What needs to be done »
Rewrite the rows from the start through the line that contains "(756, 140).", putting "plus-button" in place of "add-button" and keeping everything else the same. Omit the pictures.

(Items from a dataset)

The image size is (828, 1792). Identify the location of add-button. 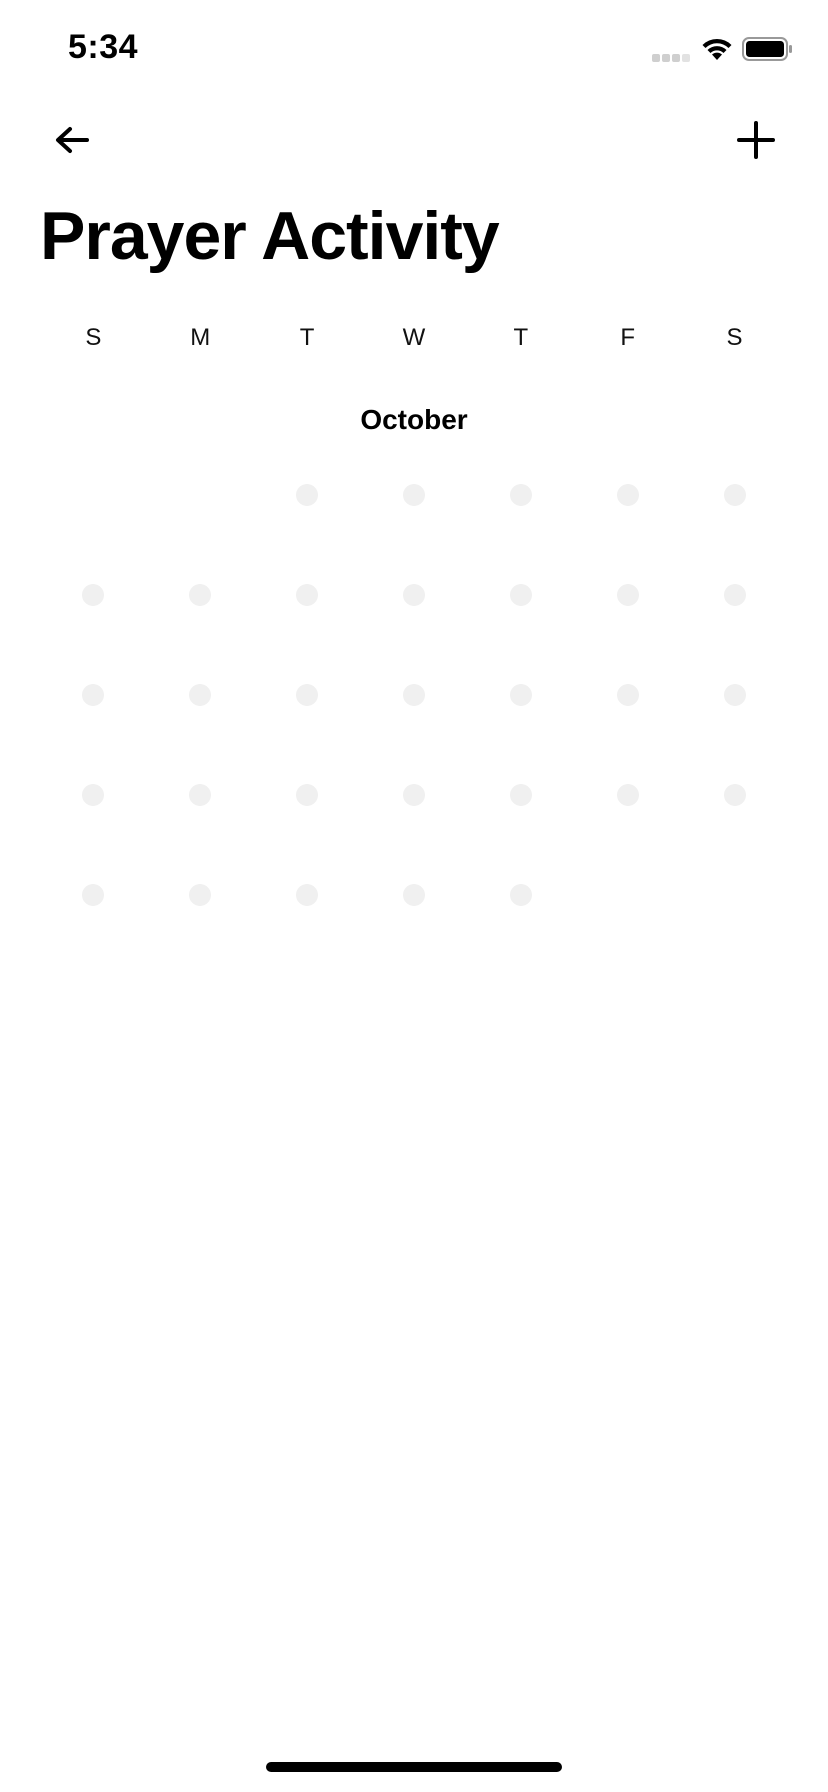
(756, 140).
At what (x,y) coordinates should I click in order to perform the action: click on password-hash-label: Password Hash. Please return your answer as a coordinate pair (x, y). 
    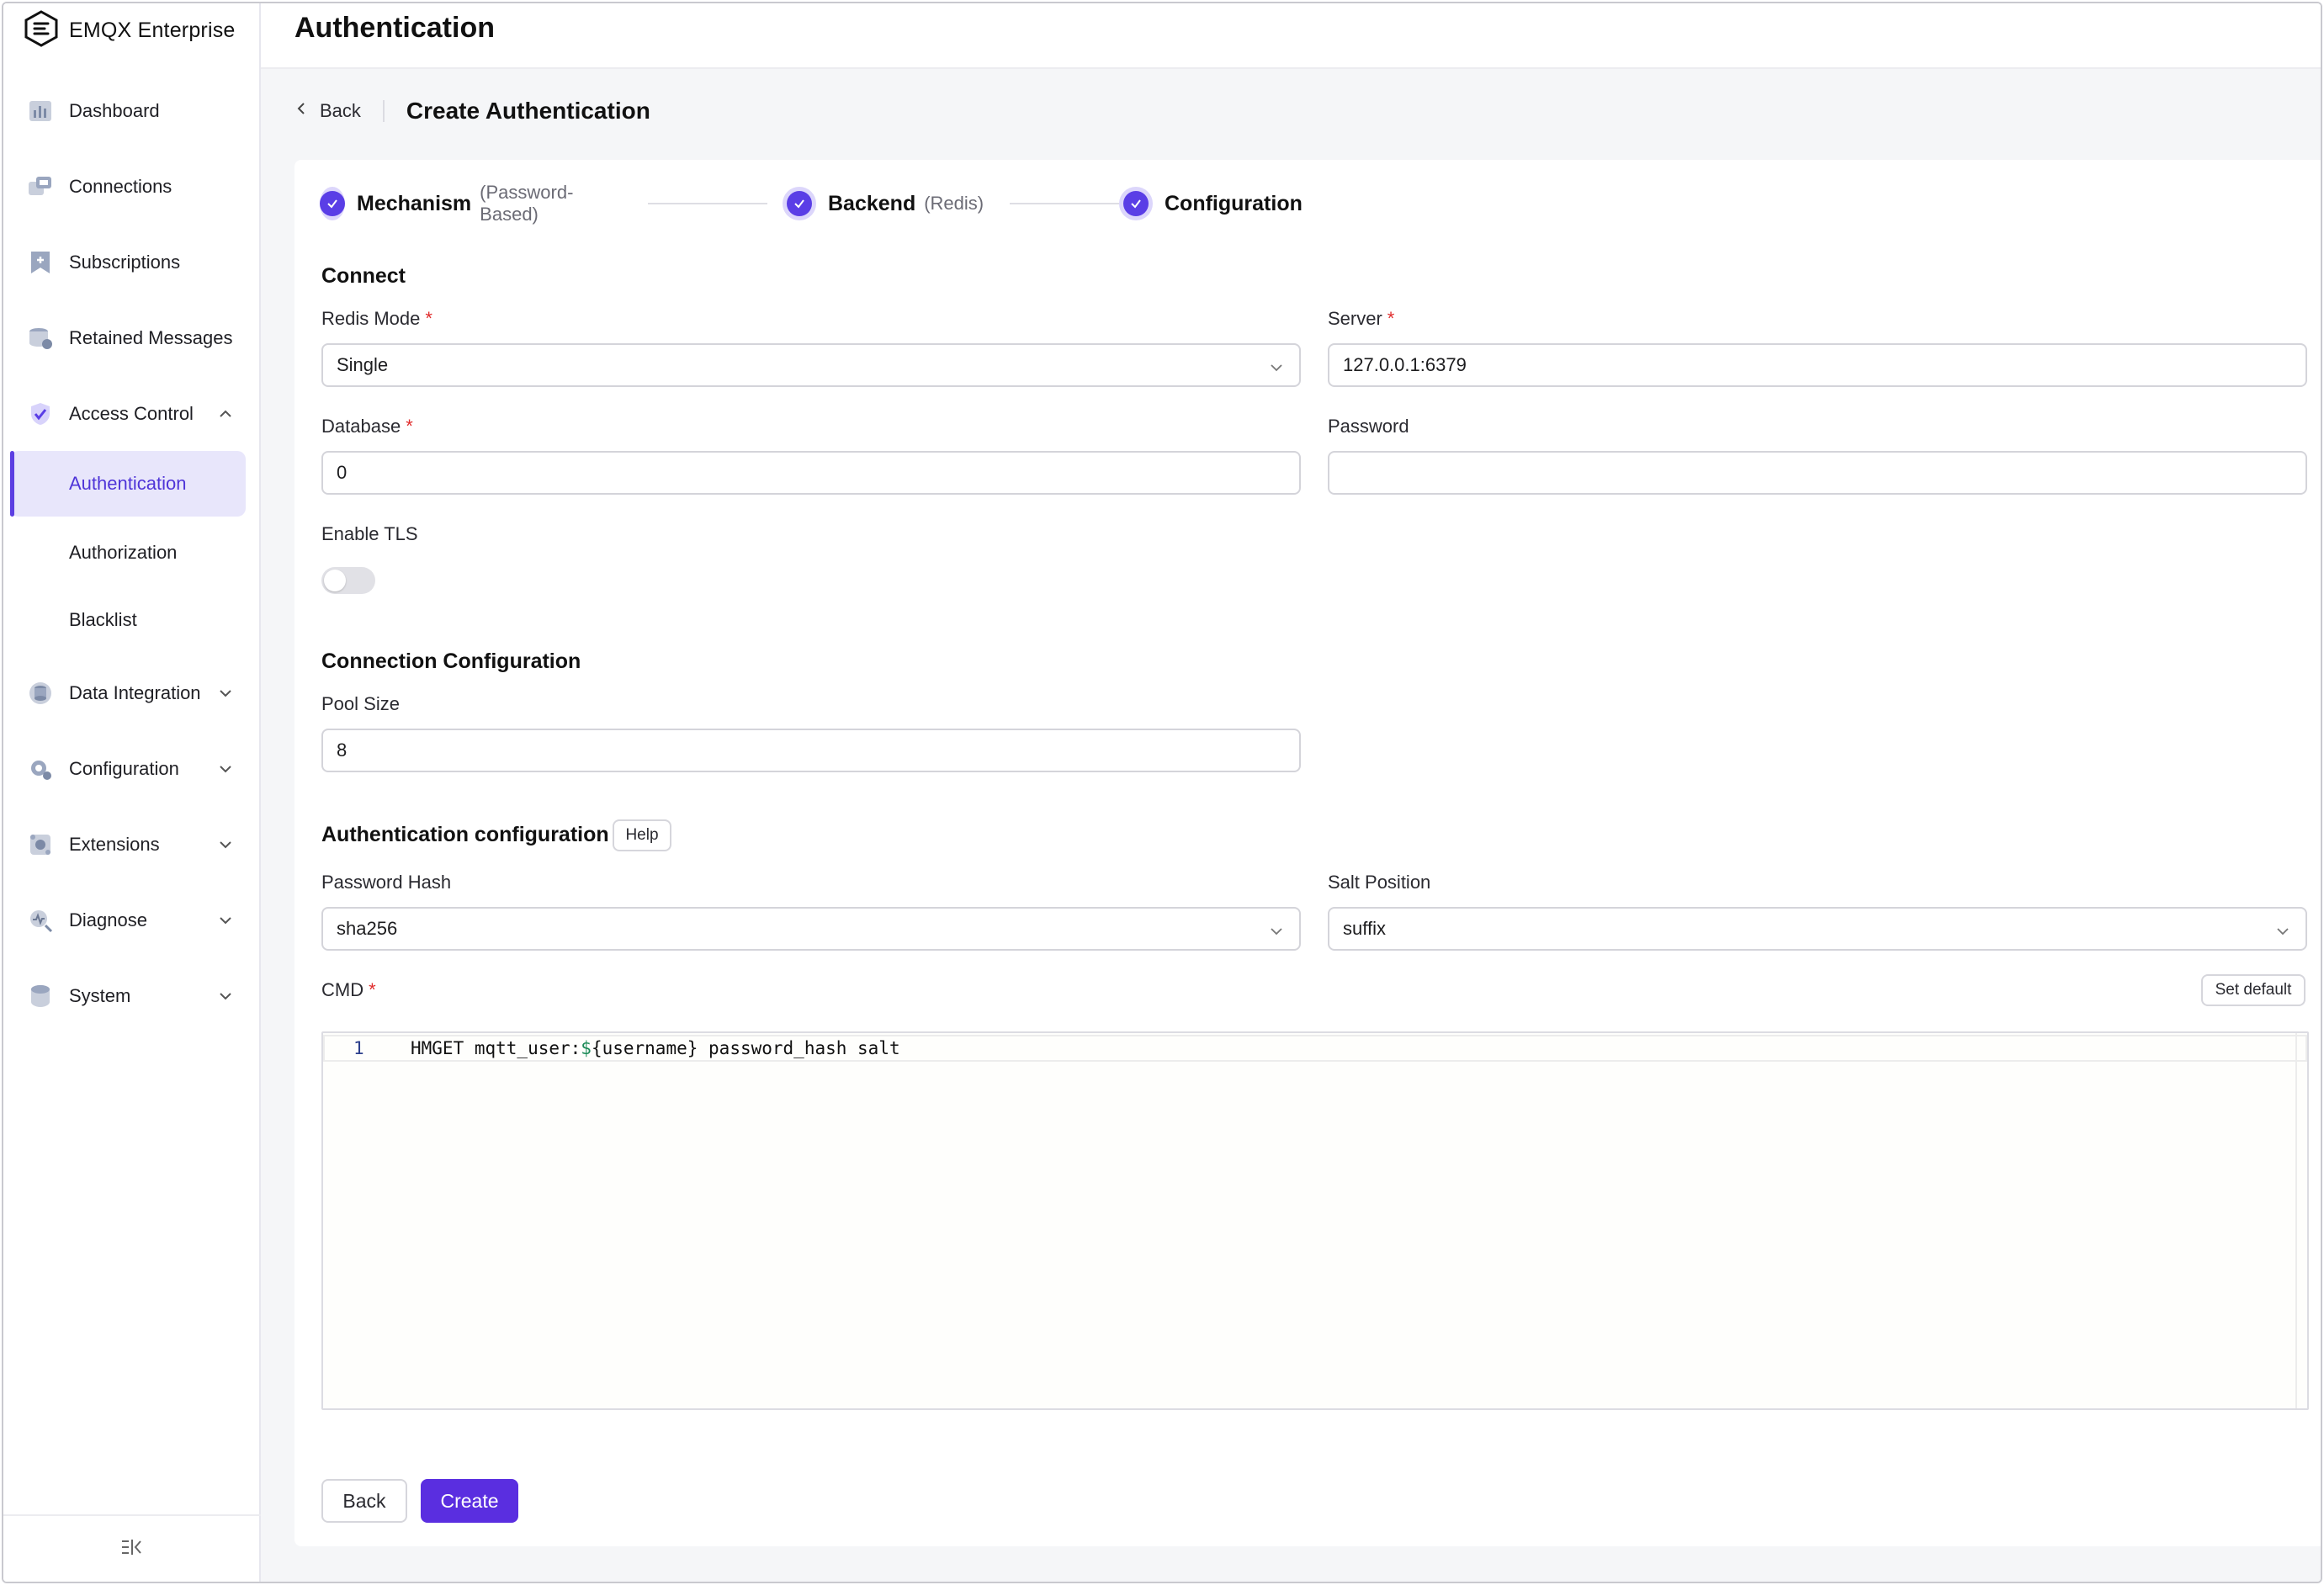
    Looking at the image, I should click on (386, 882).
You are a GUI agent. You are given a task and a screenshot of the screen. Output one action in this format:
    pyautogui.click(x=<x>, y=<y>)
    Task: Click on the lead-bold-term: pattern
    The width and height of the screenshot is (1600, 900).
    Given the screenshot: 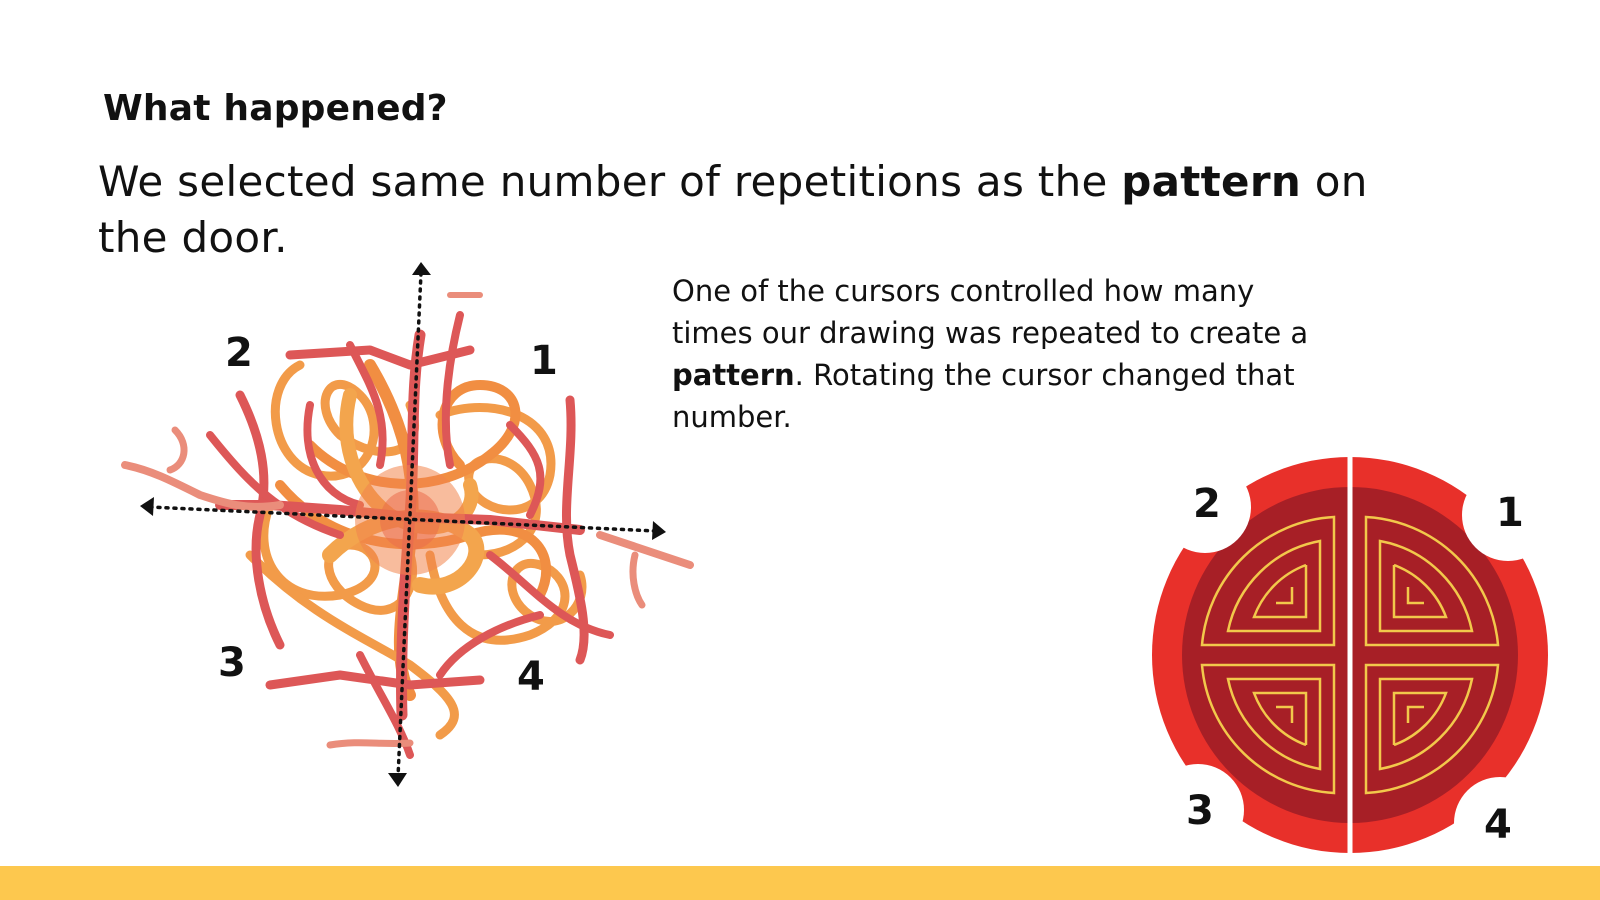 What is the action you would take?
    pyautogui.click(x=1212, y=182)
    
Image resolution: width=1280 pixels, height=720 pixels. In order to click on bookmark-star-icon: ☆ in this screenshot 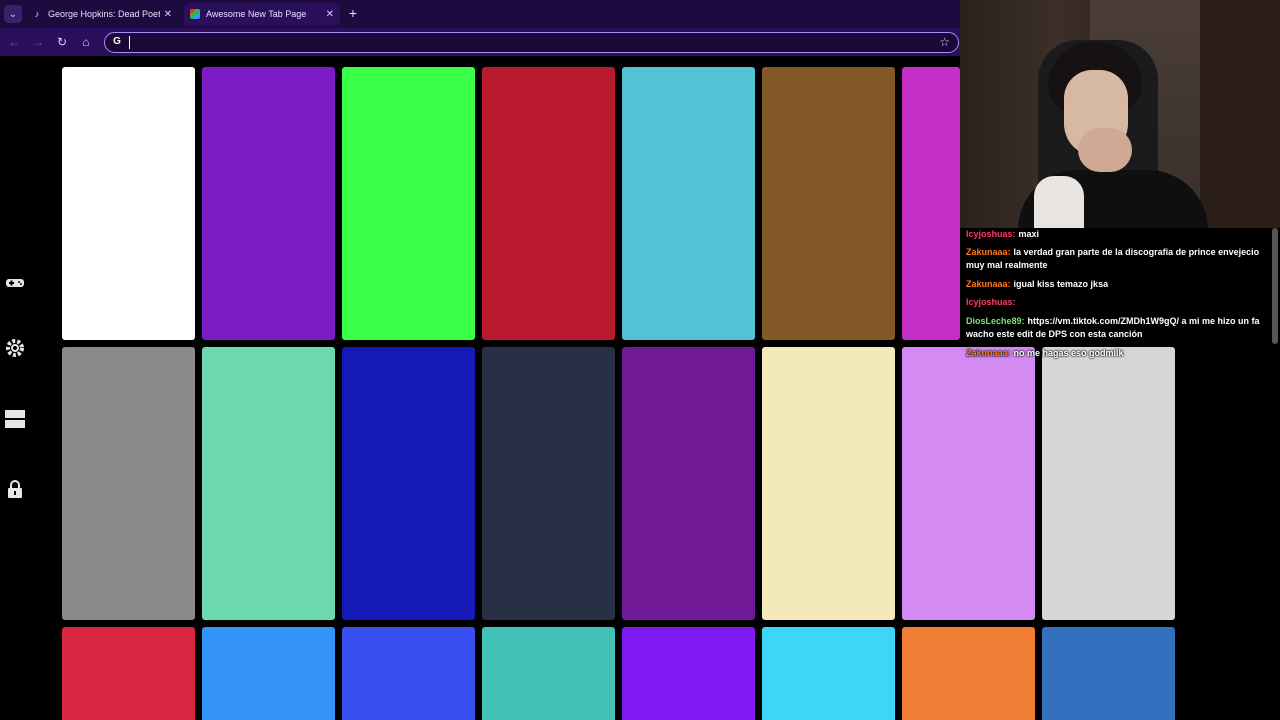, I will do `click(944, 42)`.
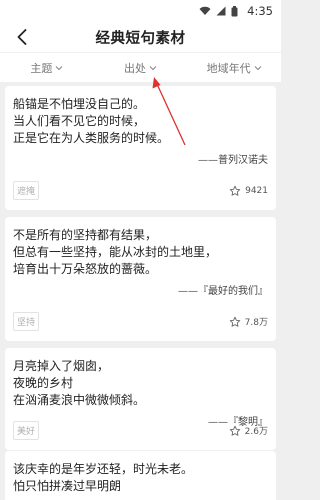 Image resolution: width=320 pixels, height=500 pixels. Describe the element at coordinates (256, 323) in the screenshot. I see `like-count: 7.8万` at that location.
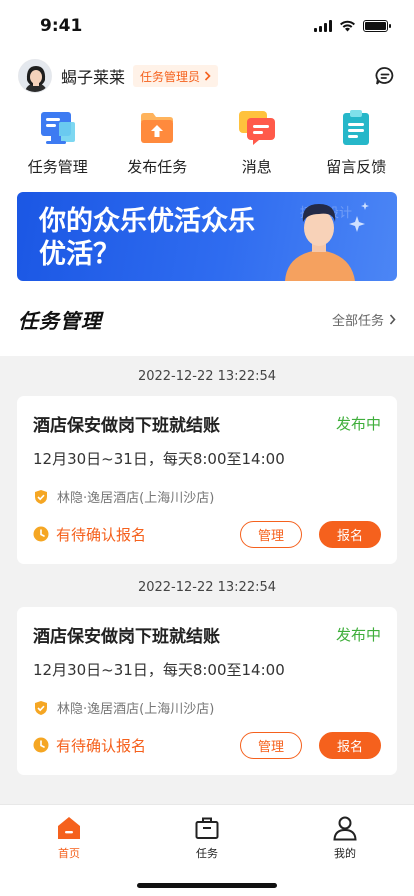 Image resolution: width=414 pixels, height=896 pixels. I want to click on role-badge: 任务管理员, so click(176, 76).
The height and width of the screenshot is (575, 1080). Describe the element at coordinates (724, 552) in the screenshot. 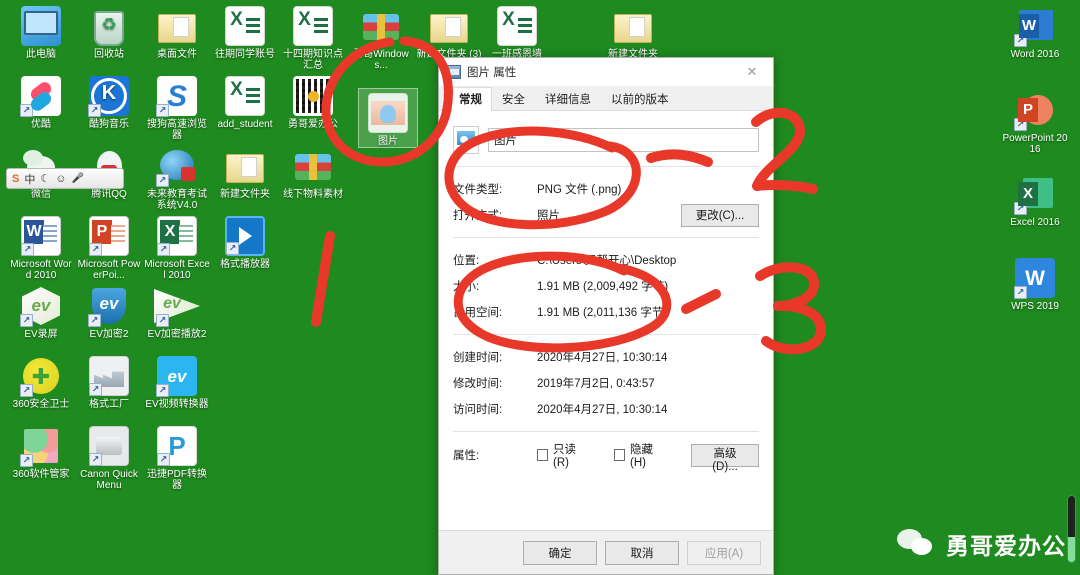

Solution to this exercise »
The image size is (828, 1792). Identify the location of plus-button. 
(756, 140).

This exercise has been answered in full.